Daqin jingjiao sanwei mongdu zan
Dunhuang, 8th - 9th century
Manuscript, ink on paper
H: 26 cm, W: 105 cm.
Pelliot Mission, 1906-1909, Qianfodong
Inv. Manuscrits orientaux, fonds Pelliot chinois 3847
[Oriental Manuscripts, Pelliot collection, Chinese 3847]
French National Library, Paris
This manuscript is apparently the oldest known Christian manuscript on paper.
As its title indicates, it is a Nestorian hymn of adoration intended for liturgical use and translated from the Syriac into Chinese by Jingjing, the chorévêque Adam named on the stele of the Yining Temple (v. Catalogue no. 28).

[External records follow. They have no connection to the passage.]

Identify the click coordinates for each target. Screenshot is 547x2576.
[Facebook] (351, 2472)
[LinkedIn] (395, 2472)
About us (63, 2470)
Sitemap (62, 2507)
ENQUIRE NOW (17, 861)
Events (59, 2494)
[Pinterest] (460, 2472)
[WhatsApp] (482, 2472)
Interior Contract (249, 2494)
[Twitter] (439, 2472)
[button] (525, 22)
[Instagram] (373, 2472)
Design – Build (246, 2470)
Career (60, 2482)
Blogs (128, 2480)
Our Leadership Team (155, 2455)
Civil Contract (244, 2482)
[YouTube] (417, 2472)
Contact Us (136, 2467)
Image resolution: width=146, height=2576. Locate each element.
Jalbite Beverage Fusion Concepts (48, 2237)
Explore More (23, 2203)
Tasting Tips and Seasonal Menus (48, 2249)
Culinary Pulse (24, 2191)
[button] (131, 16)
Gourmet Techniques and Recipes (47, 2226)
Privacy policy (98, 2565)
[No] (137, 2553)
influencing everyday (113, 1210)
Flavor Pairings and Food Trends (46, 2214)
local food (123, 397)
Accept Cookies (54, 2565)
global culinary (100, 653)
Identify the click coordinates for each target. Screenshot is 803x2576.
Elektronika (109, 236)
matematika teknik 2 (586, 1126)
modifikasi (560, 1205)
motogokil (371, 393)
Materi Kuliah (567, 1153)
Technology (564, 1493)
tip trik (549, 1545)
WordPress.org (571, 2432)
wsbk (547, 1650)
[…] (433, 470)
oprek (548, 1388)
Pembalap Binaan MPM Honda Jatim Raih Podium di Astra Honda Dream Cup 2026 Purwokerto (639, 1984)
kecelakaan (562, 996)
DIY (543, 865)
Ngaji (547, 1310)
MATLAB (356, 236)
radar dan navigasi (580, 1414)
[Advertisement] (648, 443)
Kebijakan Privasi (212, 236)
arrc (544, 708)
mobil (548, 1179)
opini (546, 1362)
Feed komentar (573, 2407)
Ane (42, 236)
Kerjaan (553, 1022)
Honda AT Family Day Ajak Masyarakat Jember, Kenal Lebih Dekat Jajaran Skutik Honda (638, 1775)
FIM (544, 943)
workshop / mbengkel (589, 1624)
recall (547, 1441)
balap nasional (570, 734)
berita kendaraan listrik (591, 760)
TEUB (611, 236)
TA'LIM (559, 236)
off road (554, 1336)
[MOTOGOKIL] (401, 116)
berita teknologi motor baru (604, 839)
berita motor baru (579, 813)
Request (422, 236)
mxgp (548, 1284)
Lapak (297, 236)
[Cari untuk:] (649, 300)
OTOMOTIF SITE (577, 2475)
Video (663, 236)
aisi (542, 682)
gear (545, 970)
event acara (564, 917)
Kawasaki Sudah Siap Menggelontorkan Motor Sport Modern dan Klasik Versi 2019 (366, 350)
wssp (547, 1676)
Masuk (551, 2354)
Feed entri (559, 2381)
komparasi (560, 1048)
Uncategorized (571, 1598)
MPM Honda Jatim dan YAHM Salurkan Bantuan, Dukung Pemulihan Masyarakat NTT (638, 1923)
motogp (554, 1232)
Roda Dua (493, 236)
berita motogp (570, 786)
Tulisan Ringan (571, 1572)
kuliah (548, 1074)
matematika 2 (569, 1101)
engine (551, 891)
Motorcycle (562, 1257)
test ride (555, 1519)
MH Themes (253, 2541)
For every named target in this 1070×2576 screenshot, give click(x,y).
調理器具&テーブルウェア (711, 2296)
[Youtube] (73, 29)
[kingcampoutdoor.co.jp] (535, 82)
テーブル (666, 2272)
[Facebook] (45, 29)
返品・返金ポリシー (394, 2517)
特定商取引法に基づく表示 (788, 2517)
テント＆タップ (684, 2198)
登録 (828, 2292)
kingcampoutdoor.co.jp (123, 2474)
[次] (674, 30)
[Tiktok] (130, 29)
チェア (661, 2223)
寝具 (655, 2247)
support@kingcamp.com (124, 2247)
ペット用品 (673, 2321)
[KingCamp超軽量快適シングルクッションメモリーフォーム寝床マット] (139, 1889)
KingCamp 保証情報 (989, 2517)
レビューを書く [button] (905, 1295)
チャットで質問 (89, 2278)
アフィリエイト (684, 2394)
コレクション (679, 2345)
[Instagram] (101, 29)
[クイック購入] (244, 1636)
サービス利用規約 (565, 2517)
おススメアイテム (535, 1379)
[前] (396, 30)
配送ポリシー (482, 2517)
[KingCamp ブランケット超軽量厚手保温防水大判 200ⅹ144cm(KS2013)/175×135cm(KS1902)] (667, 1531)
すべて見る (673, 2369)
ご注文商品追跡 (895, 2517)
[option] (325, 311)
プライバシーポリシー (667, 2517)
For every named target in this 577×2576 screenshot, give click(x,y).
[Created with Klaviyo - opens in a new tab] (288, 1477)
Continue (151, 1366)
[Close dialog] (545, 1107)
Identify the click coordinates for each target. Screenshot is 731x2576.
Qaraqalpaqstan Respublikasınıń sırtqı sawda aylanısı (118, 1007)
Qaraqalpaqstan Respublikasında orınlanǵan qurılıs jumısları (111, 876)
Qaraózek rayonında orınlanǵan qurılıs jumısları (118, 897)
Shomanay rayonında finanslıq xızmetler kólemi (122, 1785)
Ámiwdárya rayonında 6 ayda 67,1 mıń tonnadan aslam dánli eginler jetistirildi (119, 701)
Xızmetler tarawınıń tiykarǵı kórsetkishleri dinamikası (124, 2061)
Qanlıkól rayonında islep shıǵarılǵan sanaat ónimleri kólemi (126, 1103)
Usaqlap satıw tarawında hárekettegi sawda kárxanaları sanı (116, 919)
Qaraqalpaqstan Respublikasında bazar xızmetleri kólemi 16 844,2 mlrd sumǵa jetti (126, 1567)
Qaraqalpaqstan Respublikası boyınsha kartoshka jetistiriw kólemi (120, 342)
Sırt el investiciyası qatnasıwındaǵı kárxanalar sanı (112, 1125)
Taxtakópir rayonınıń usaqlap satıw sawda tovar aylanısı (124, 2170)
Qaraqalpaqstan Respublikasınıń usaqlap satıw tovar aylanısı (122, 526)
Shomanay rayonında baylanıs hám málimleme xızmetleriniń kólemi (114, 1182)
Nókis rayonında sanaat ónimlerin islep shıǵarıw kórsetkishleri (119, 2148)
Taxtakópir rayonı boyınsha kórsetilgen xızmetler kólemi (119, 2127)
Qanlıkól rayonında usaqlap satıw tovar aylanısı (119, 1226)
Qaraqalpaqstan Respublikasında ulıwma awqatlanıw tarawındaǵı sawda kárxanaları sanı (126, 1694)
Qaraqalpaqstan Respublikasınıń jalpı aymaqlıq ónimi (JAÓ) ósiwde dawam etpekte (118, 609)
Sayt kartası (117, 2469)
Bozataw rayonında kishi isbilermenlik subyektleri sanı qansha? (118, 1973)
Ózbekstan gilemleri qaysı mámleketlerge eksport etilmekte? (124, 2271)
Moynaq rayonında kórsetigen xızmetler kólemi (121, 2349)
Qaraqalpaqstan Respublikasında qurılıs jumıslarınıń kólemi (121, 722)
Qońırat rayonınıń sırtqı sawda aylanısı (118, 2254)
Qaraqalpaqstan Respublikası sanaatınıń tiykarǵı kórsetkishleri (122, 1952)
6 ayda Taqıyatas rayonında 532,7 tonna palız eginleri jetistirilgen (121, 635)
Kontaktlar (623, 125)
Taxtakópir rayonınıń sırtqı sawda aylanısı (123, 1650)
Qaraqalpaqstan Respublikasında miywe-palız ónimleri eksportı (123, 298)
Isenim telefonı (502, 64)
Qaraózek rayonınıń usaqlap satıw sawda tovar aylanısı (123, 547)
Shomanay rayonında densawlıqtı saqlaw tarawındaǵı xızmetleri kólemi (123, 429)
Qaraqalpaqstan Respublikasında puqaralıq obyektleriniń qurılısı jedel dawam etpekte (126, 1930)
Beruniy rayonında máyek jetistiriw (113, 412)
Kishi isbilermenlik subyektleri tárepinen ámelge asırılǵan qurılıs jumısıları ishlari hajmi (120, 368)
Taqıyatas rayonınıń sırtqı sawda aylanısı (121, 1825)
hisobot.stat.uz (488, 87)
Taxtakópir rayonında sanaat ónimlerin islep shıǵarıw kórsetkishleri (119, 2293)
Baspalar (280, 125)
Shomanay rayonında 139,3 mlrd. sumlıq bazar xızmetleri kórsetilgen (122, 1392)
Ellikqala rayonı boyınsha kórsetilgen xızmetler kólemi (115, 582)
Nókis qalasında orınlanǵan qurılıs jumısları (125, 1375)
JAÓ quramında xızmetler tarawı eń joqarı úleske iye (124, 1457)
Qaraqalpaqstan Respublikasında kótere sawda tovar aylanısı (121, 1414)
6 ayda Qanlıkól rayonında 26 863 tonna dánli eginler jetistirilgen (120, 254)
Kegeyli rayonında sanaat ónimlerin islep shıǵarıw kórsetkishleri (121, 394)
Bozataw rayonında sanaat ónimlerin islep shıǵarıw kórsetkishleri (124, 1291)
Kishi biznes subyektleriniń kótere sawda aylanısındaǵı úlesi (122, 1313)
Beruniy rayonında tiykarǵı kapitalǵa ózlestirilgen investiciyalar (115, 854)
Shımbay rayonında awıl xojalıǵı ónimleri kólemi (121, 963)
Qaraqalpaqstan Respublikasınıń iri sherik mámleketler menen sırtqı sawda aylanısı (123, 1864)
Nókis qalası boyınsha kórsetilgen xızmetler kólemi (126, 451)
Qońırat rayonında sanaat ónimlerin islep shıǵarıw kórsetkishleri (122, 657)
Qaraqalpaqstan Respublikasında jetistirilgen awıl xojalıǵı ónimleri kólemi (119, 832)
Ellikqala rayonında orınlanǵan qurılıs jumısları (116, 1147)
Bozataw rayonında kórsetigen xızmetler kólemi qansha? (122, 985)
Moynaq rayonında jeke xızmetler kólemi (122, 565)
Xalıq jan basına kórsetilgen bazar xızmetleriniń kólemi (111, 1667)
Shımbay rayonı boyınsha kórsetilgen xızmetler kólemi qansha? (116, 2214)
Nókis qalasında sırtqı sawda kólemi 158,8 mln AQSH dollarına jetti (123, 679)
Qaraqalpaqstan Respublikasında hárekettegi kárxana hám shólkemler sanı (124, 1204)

The term sanwei, Three Majesties, is an adaptation of the concept of the Trinity which is still often considered in Asia as Three Thrones: it includes the Cifu or affectionate Father, the Mingzi or Luminous Son and the Liangfeng, literally "fresh wind" or Holy Spirit.
The entire terminology of the text is studded with Buddhist references such as Fahuang or Master of the Law. The vocabulary would later undergo further evolution, however; Holy Spirit became Jingfeng or "pure breath". Mongdu seems to be the phonetic transcription of the Syriac motwa, a term which traditionally designates a hymn chanted while seated.
The text reproduces in Chinese the Gloria in excelsis Deo, which was then in use in the Eastern Syriac Church. In spite of the language difficulties, it succeeds in rendering in an ingenuous fashion the essence of this spirituality.